__Assignment__: Go through the records underneath and write each one out again exactly.

Collected data entries:
--------
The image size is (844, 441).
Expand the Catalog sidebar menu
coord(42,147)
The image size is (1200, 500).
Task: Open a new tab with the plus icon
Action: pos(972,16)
--------
__Result__:
The image size is (844, 441).
Expand the Catalog sidebar menu
coord(42,147)
The image size is (1200, 500).
Task: Open a new tab with the plus icon
Action: pos(972,16)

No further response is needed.